Originally published at Inferable Blog

When building distributed systems that need to process jobs or tasks concurrently, one of the most challenging problems is ensuring that work is distributed efficiently without duplication. PostgreSQL’s SELECT FOR UPDATE SKIP LOCKED feature provides an elegant and performant solution to this problem that almost feels too good to be true. We’re big believers in the just use postgres ethos, as our source code might tell you.

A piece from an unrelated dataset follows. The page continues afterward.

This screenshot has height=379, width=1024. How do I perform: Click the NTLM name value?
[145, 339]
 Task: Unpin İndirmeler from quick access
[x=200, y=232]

The Problem: Distributed Job Processing

Imagine you have a queue of jobs that need to be processed by multiple workers. The core challenge is: how do you ensure that each job is processed exactly once, while maximizing throughput and minimizing contention?

The naive approach might look something like this:

BEGIN;
SELECT * FROM jobs WHERE status = 'pending' LIMIT 1;
-- Process job
UPDATE jobs SET status = 'completed' WHERE id = ?;
COMMIT;

This has an obvious race condition - two workers could select the same job before either marks it as completed.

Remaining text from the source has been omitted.